# REQUEST 1
Reproduce, word for word, the stretch of the passage on Greenplum query plans from "Redistribute motion –" through "most query plans.".

# PASSAGE GIVEN

Merge Join – sorts both datasets and merges them together. A merge join is fast for pre-ordered data, but is very rare in the real world. To favor Merge Joins over Hash Joins, set the enable_mergejoin system configuration parameter to ON.
Some query plan nodes specify motion operations. Motion operations move rows between segments when required to process the query. The node identifies the method used to perform the motion operation. Motion operators include the following:

Broadcast motion – each segment sends its own, individual rows to all other segments so that every segment instance has a complete local copy of the table. A Broadcast motion may not be as optimal as a Redistribute motion, so the optimizer typically only selects a Broadcast motion for small tables. A Broadcast motion is not acceptable for large tables. In the case where data was not distributed on the join key, a dynamic redistribution of the needed rows from one of the tables to another segment is performed.
Redistribute motion – each segment rehashes the data and sends the rows to the appropriate segments according to hash key.
Gather motion – result data from all segments is assembled into a single stream. This is the final operation for most query plans.
Other operators that occur in query plans include the following:

Materialize – the planner materializes a subselect once so it does not have to repeat the work for each top-level row.
InitPlan – a pre-query, used in dynamic partition elimination, performed when the values the planner needs to identify partitions to scan are unknown until execution time.
Sort – sort rows in preparation for another operation requiring ordered rows, such as an Aggregation or Merge Join.
Group By – groups rows by one or more columns.
Group/Hash Aggregate – aggregates rows using a hash.
Append – concatenates data sets, for example when combining rows scanned from partitions in a partitioned table.
Filter – selects rows using criteria from a WHERE clause.
Limit – limits the number of rows returned.
Optimizing Greenplum Queries
This topic describes Greenplum Database features and programming practices that can be used to enhance system performance in some situations.

To analyze query plans, first identify the plan nodes where the estimated cost to perform the operation is very high. Determine if the estimated number of rows and cost seems reasonable relative to the number of rows for the operation performed.

If using partitioning, validate that partition elimination is achieved. To achieve partition elimination the query predicate (WHERE clause) must be the same as the partitioning criteria. Also, the WHERE clause must not contain an explicit value and cannot contain a subquery.

Review the execution order of the query plan tree. Review the estimated number of rows. You want the execution order to build on the smaller tables or hash join result and probe with larger tables. Optimally, the largest table is used for the final join or probe to reduce the number of rows being passed up the tree to the topmost plan nodes. If the analysis reveals that the order of execution builds and/or probes is not optimal ensure that database statistics are up to date. Running ANALYZE will likely address this and produce an optimal query plan.

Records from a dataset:
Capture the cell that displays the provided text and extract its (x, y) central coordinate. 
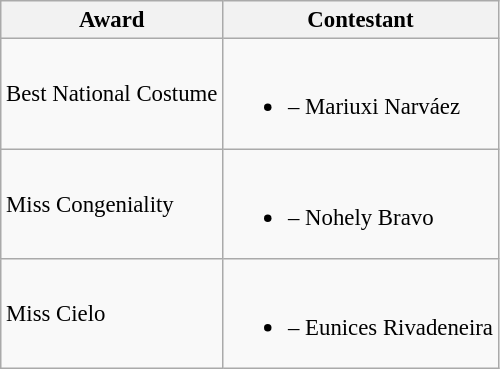
Best National Costume (112, 94)
Miss Congeniality (112, 204)
Award (112, 20)
– Nohely Bravo (361, 204)
– Mariuxi Narváez (361, 94)
Miss Cielo (112, 314)
– Eunices Rivadeneira (361, 314)
Contestant (361, 20)
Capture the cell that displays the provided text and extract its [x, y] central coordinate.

# REQUEST 2
Transcribe all of the dataset rows above verbatim, line by line, and omit the pictures.

# CORRECT ANSWER 1
Redistribute motion – each segment rehashes the data and sends the rows to the appropriate segments according to hash key.
Gather motion – result data from all segments is assembled into a single stream. This is the final operation for most query plans.

# CORRECT ANSWER 2
Capture the cell that displays the provided text and extract its (x, y) central coordinate. 
Best National Costume (112, 94)
Miss Congeniality (112, 204)
Award (112, 20)
– Nohely Bravo (361, 204)
– Mariuxi Narváez (361, 94)
Miss Cielo (112, 314)
– Eunices Rivadeneira (361, 314)
Contestant (361, 20)
Capture the cell that displays the provided text and extract its [x, y] central coordinate.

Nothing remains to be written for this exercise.